Letter from the editor: i's relationship with its readers

 

One of the nicest things about i – unprecedented in my Fleet Street experience – is the newspaper’s relationship with its readers.

It has been a huge pleasure for me to experience that first-hand this week. Goodness, it keeps you on your toes, though. John Pratt wrote to say he wanted to know what I actually meant by calling Inspector Morse “sexy” and “thinking woman’s crumpet” the other day. Well, John, I’ve spent a lot of time this week trying to analyse precisely what it is I find attractive about John Thaw as Morse. I think it boils down to this: I don’t think I’ve ever heard him mention the word “football”.

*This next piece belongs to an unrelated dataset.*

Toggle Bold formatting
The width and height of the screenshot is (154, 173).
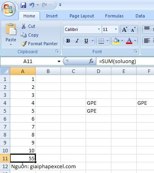click(68, 41)
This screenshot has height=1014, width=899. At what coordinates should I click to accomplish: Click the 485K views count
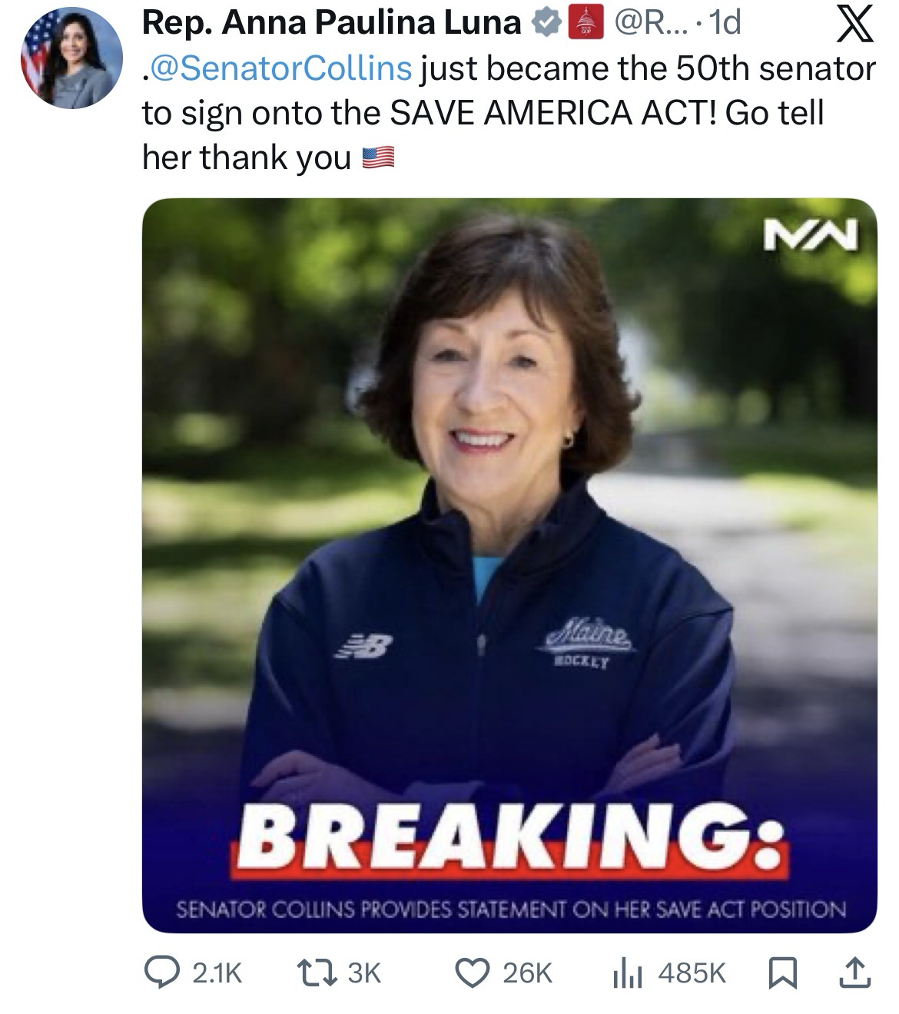[692, 974]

Simon MacFadyen takes issue with my aversion to David Suchet as Poirot. I have obviously never seen Poirot, he says, arguing that the Belgian detective’s "leetle grey cells" are more than a match for the “Oxford grump”. I have seen Poirot, Simon, but while I love the Agatha Christie stories, I was put off by David Suchet’s moustache. It has the appearance of a black slug. Call me picky, but I don’t find that an attractive look.

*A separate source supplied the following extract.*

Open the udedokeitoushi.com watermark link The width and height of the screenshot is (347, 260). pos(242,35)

Jenny Fish has a more serious issue on her mind. She wants to know to whom she should report any sightings of avian pox, which is spreading among Britain’s garden birds, and particularly great tits, as reported in i on Wednesday. Sightings of birds displaying symptoms of avian pox – warts or tumour-like growths, especially around the eyes and beak – should be reported to the RSPB Wildlife Enquiries Unit. You can phone them on 01767 693690 or report online at www.rspb.org.uk/advice/helpingbirds/ health/sickbirds/avianpox.aspx

Whether you’re watching birds, or watching the detectives, have a wonderful weekend!